* **Action item**: All lines below starting at the one that holds "You are a computer-use" and ending at the one that holds "Given: Click the light cruiser 軽巡 ship card" should be printed exactly, ends included. Pictures should not be printed, nor anything else.
**** Record extracts
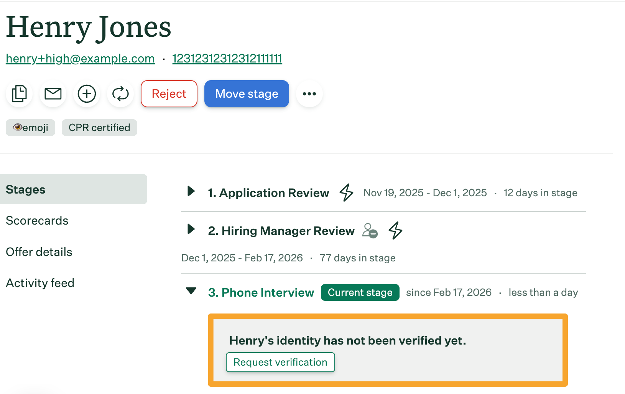
Task: Click the copy documents icon
Action: (19, 94)
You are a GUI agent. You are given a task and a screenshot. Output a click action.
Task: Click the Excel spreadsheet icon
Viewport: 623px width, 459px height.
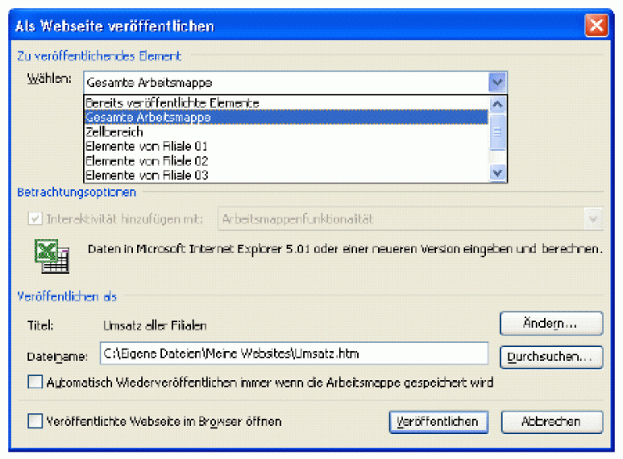tap(52, 256)
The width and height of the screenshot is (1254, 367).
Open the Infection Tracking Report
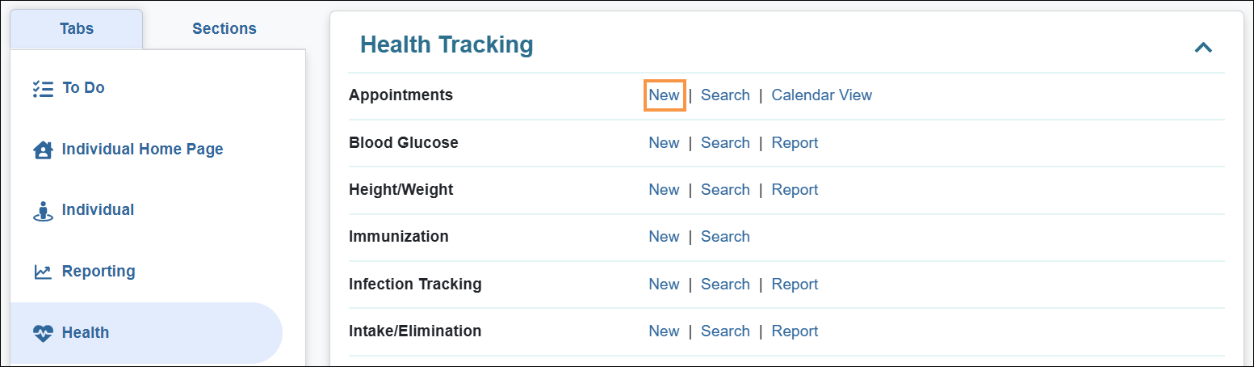(795, 285)
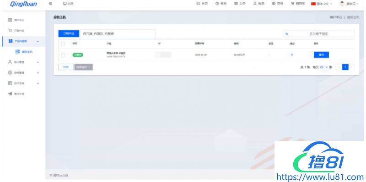
Task: Open the shopping-cart order products sidebar item
Action: click(x=24, y=31)
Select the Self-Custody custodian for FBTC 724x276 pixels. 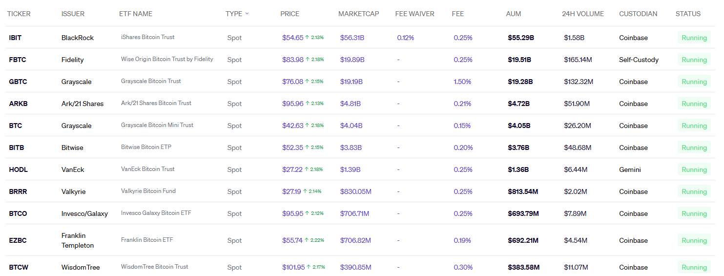pyautogui.click(x=639, y=60)
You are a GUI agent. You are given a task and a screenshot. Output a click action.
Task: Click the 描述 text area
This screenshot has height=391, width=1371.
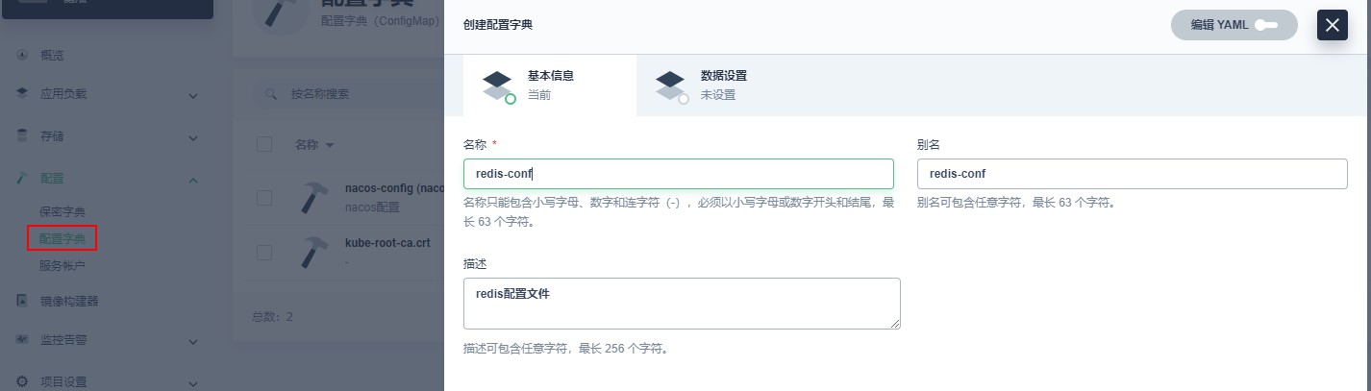click(x=682, y=304)
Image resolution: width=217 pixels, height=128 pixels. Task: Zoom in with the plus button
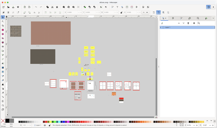coord(197,125)
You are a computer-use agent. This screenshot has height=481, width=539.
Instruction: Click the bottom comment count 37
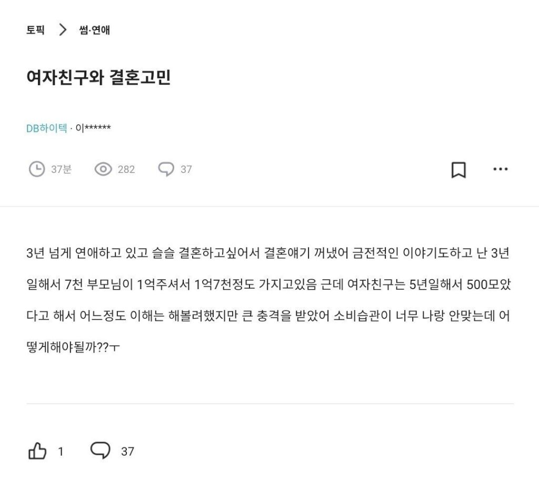(x=127, y=451)
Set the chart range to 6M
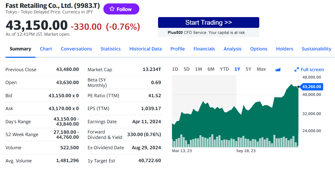Viewport: 335px width, 170px height. coord(211,69)
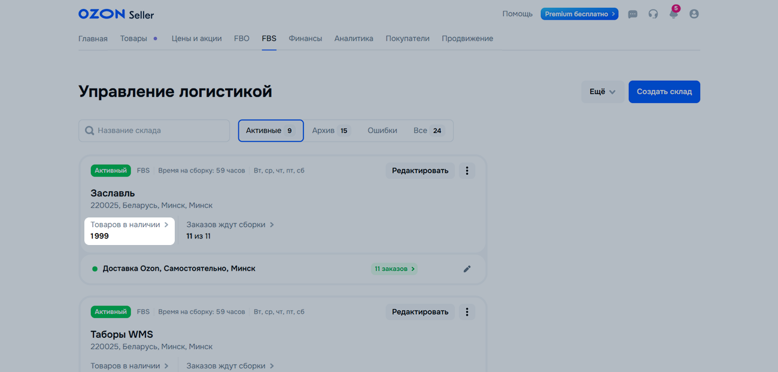Open three-dot menu for Заславль warehouse

pyautogui.click(x=467, y=171)
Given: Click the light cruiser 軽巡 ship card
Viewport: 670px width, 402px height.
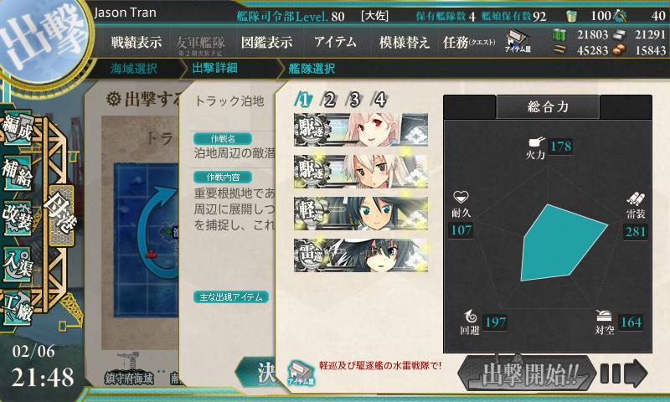Looking at the screenshot, I should 361,214.
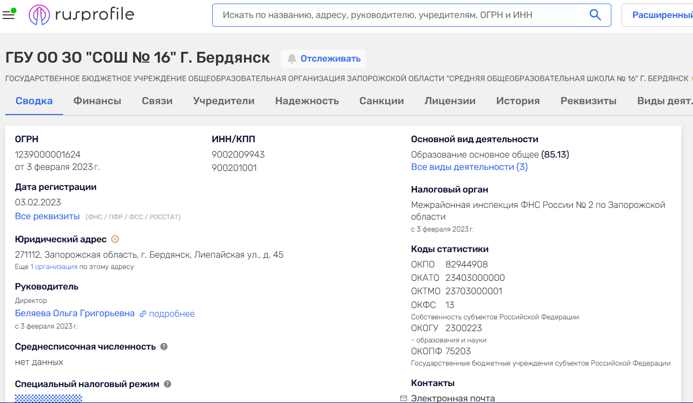Focus the company search input field
The image size is (693, 403).
pyautogui.click(x=401, y=15)
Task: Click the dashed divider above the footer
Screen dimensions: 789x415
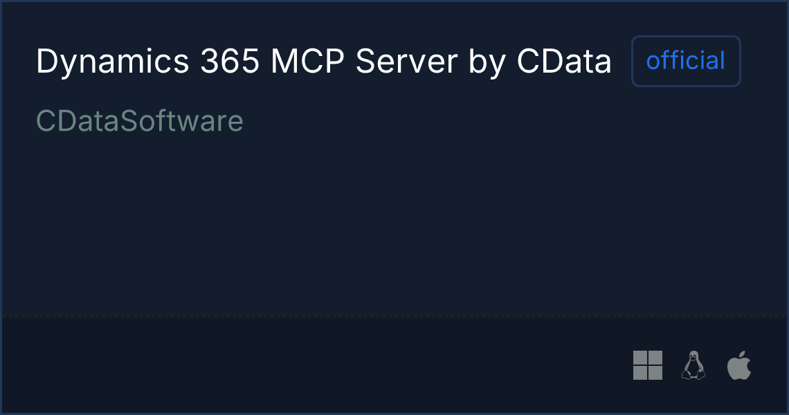Action: pos(395,316)
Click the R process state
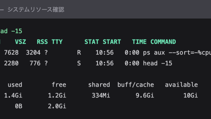 tap(79, 53)
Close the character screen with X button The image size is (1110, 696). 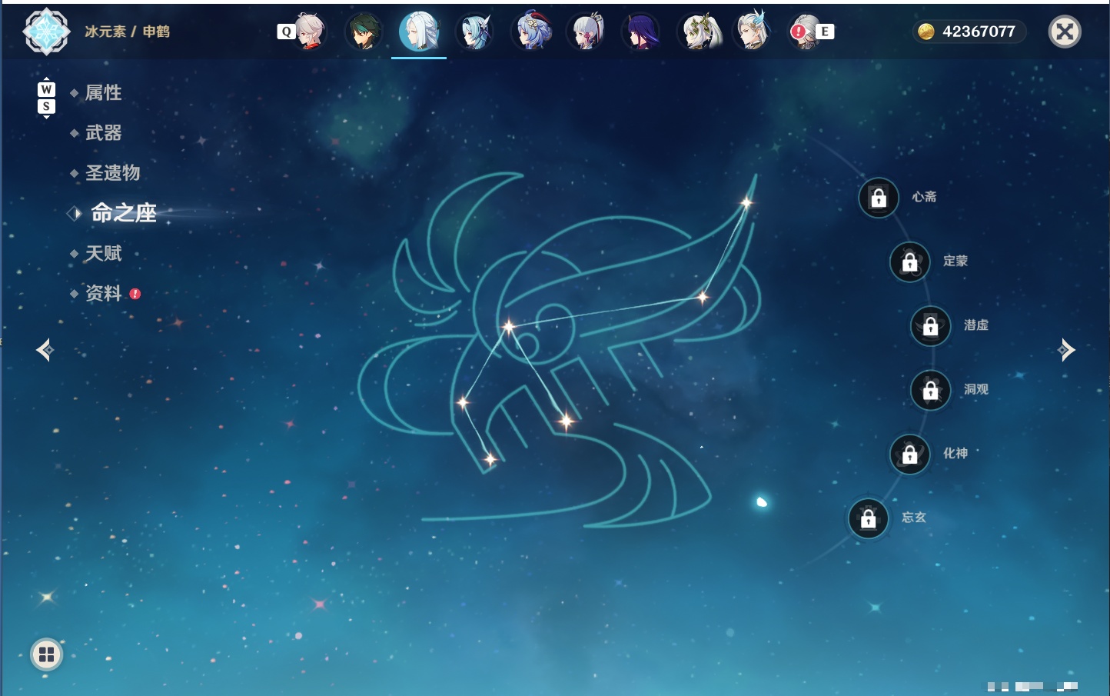click(x=1065, y=32)
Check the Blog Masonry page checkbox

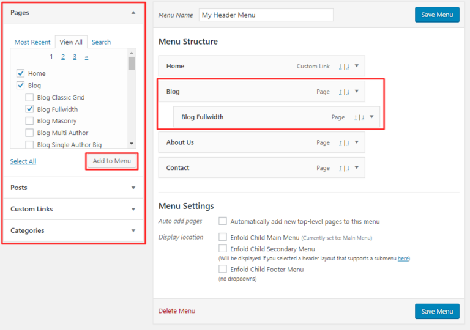29,120
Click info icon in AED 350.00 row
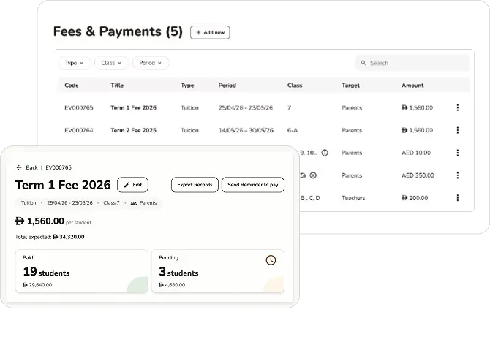The image size is (490, 342). pyautogui.click(x=313, y=175)
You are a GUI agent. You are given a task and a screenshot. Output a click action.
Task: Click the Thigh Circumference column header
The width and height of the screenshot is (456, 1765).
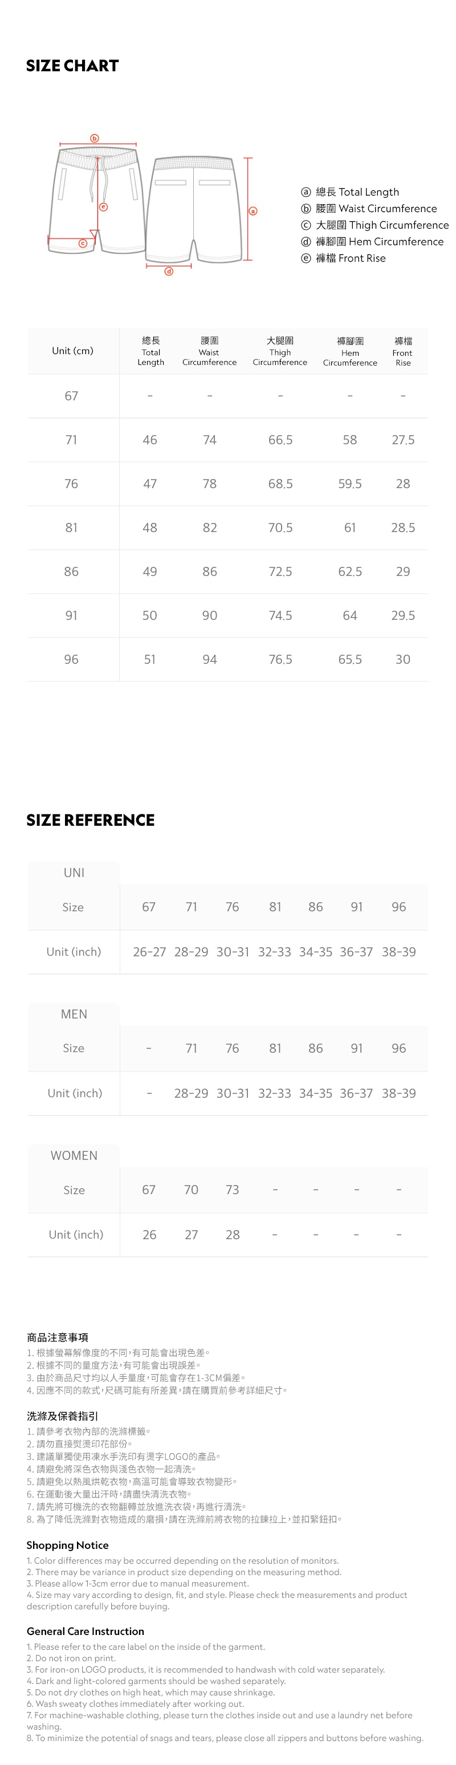(280, 351)
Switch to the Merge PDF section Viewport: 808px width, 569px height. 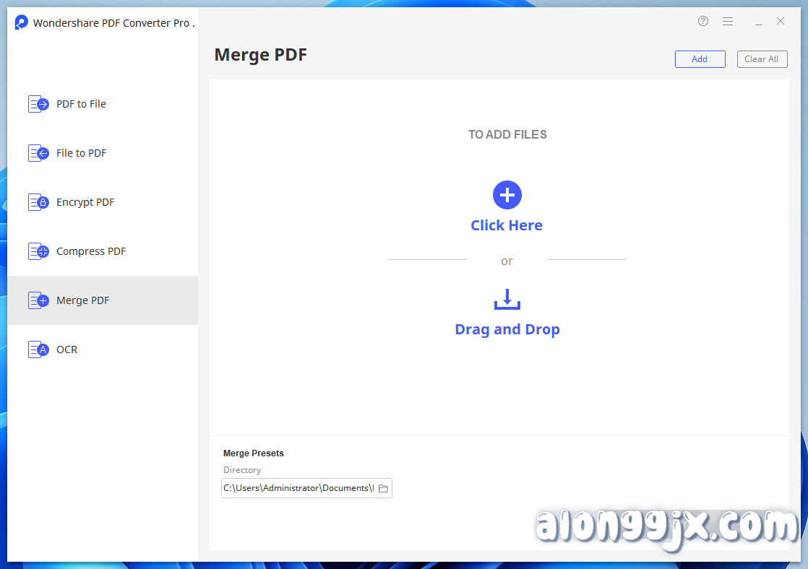(82, 300)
********
* **Response to this exercise**:
You are a computer-use agent. This screenshot has height=481, width=539.
Instruction: Click the bottom comment count 37
(x=127, y=451)
Set the chart range to 6M
Viewport: 335px width, 170px height. coord(211,69)
Open three-dot menu for Заславль warehouse

pyautogui.click(x=467, y=171)
Given: Click the light cruiser 軽巡 ship card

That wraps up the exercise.